You Can Totally Follow All These Laws

Now what I am commanding you today is not too difficult for you or beyond your reach.

Deuteronomy 30:11 (NIV)

I have been fired twice in my life.

My county allowed teens as young as fourteen to get a work permit, so my Mom signed me up to teach swimming lessons with the local Parks & Rec department. Classes began every Saturday morning at 8 am and took place in the High School’s balmy natatorium. Since I went to church around the same time every Sunday morning, this meant that I had 0 days a week to sleep in. On this basis alone, I had a problem. Also even in eighth grade, I knew that my life’s calling was not swim instruction. Needless to say, I did not enjoy this job, and thus I did not put in all of the required effort to help hapless toddlers stop from drowning. One day, in the view of my superior, I pushed a friend into the pool as a joke; my boss said that I was not cut out for this line of work. What a relief. Fired.

The second occurred many years later after I had graduated college. I charmed my way into an assistant teacher position at a private school for autistic children, and from the get go, my lead teacher and I did not see eye-to-eye. We just had different philosophies – she wanted to “keep the peace” in the room while I wanted to push. Also, as I found out after my dismissal, she actually wanted a female assistant as she felt men just did not have “the instinct.” I was not cut out for this position – my superior had laid all her forces against me – but nonetheless, I wanted this job. So I started scrambling. I altered my approach – much more “maintaining” and less pushing. I changed my demeanor – softer tones and a more delicate touch. But it didn’t work. The teacher just did not want me. They gave me three weeks to improve. I lasted one.

This experience unsettled me in a way that resonated for months thereafter. In this circumstance, I was not some angst-ridden teen forced to wake up early on Saturday mornings; this was my dream job. And in spite of 100% of my efforts, I was simply inadequate for the position. I came just as I was, and they rejected me. It stung like the most intimate of break-ups.
——
[GIVEN PROBLEM] Reproduce everything from "You Can Totally" down to "in my life." in the essay about being fired, word for word.

[SOURCE EXCERPT]
——
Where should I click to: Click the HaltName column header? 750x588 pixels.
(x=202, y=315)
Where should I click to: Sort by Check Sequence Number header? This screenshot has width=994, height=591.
——
[CORRECT RESULT]
You Can Totally Follow All These Laws

Now what I am commanding you today is not too difficult for you or beyond your reach.

Deuteronomy 30:11 (NIV)

I have been fired twice in my life.